World stocks hit a 2012 high on Tuesday, after the Federal Reserve signalled it would continue supporting economic growth with loose monetary policy, with expectations the euro zone will agree a bigger crisis firewall adding to the positive tone.
MSCI's main global stock index was up 0.6 percent at 337.95, its highest since August last year. <.MIWD00000PUS>.
European shares rose for a second day, tracking gains on Wall St and in Asia, with the pan-European FTSEurofirst 300 <.FTEU3> index of top shares up 0.8 percent at 1,097.30 points.
The dollar traded near a one-month low against a basket of currencies <.DXY> while yields on U.S. Treasury bonds held near recent one-week lows after Fed Chairman Ben Bernanke delivered a relatively cautious outlook for the U.S. economy on Tuesday.
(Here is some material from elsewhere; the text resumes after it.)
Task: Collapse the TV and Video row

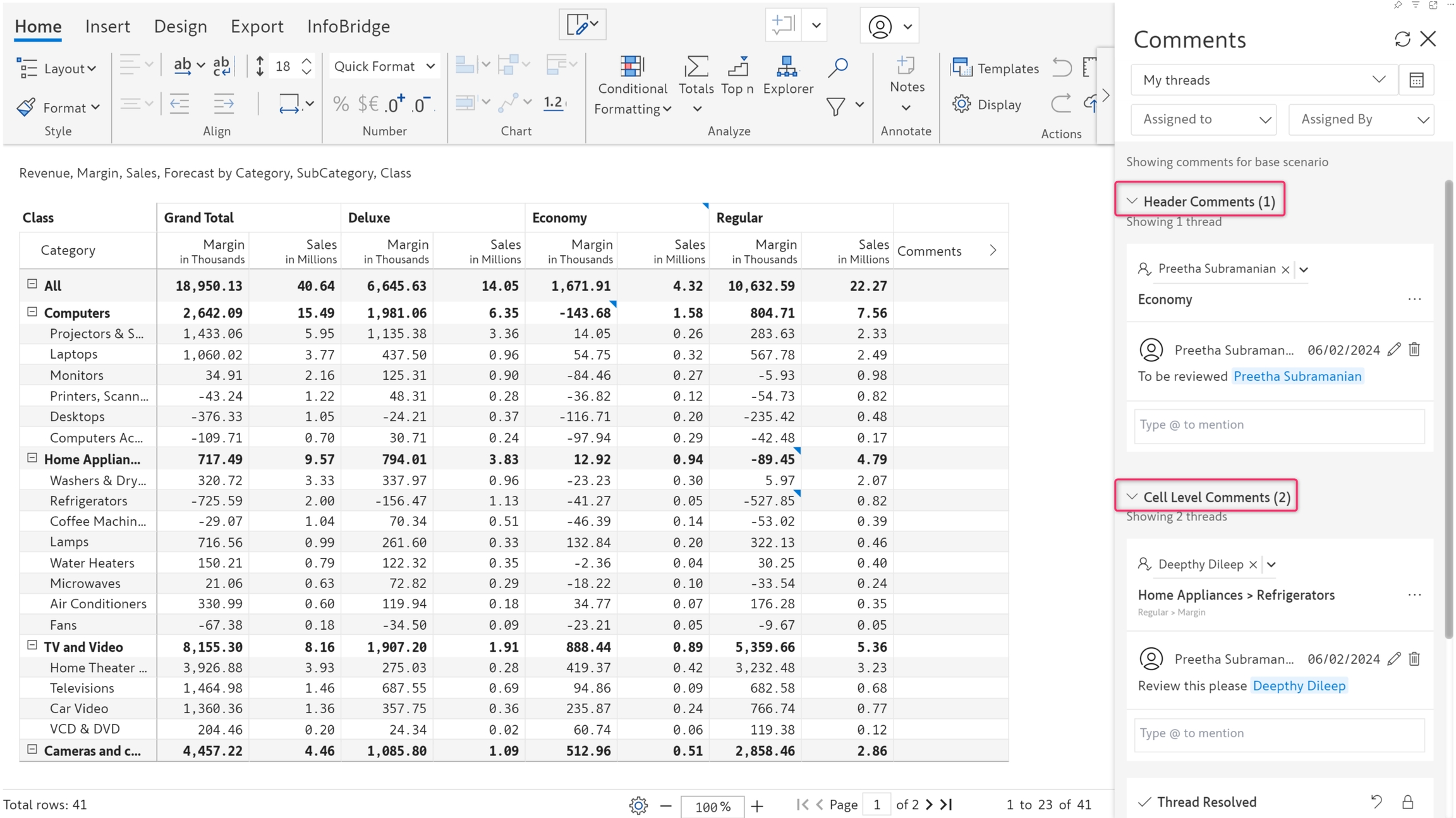Action: pos(32,646)
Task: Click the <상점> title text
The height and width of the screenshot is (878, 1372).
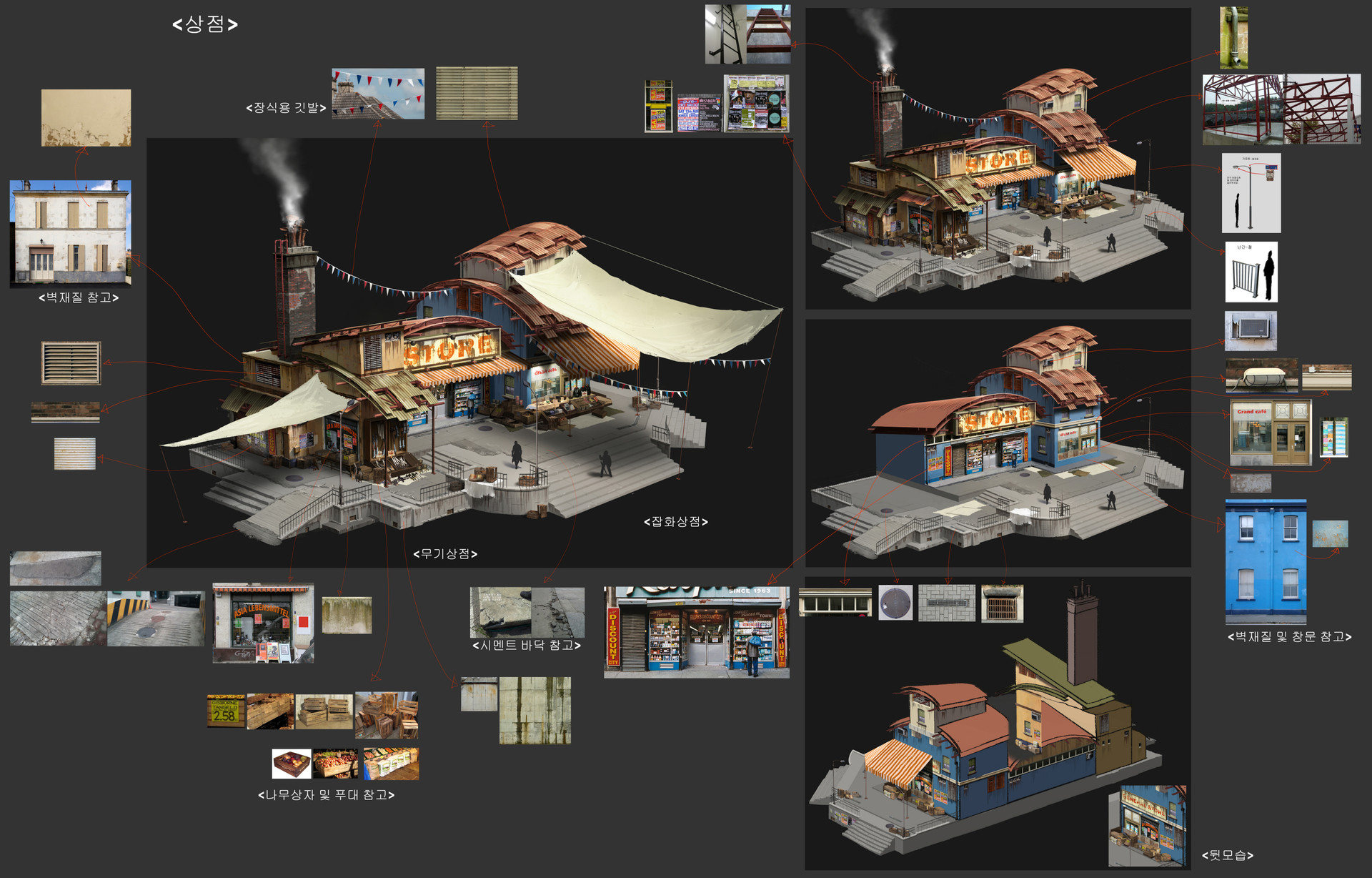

It is a significantly more dovish tone from Bernanke, which will give a boost for stocks. The prospect of easy monetary policy will help the housing market in the United States, said Guy Foster, head of portfolio strategy at Brewin Dolphin.
It will also have a knock-on effect to corporate financing and improve the terms of real estate loans. We are staying positive on risk and have a bias in favour of U.S. equities over European.
While he did not hint at a third round of bond purchases, Bernanke made clear the U.S. central bank is in no rush to reverse course after responding aggressively to a deep recession.
The S&P 500 <.SPX> rebounded from last week's drop to retake a four-year high on Monday, while Japan's Nikkei <.N225> jumped 2.4 percent on Tuesday to hit its highest level since the massive earthquake and tsunami on March 11 last year.
Investors seem fairly confident that the Q1 equity rally is set to continue, Barclays said in a note, citing a client survey that found 80 percent believed equities to be fairly- or under-valued.
Royal Bank of Scotland
The euro was down 0.1 percent at $1.3348, although it stayed close to a one-month high of $1.3368 hit on Monday on trading platform EBS.
The single currency drew support from Germany's signal on Monday that it was willing to increase the resources available for fighting the debt crisis by combining the euro zone's temporary and permanent bailout funds.
Expectations European Union finance ministers will agree on Friday to create a firewall big enough to protect Spain and Italy supported their bonds despite fears that Spain especially will not be able to meet budget targets it has already softened.
Italian and Spanish bond yields have eased from recent highs while German government bond prices reversed an early rise on Tuesday as growing risk appetite spurred gains in equities.
June Bund futures were one tick higher on the day at 136.75, after retreating from a session high of 137.21. Benchmark 10-year yields were a basis point lower at 1.94 percent.
Fears the euro zone debt crisis could escalate again as Southern European states struggle to push through unpopular reforms aimed at stimulating growth are nevertheless expected to underpin safe-haven assets such as Bunds.
Spain comfortably sold 2.58 billion euros in treasury bills on Tuesday, while Italy is due to sell zero coupon and inflation-linked bonds later ahead of an auction of medium- and longer-term debt on Thursday. The cost of insuring Italian and Spanish debt against default also fell.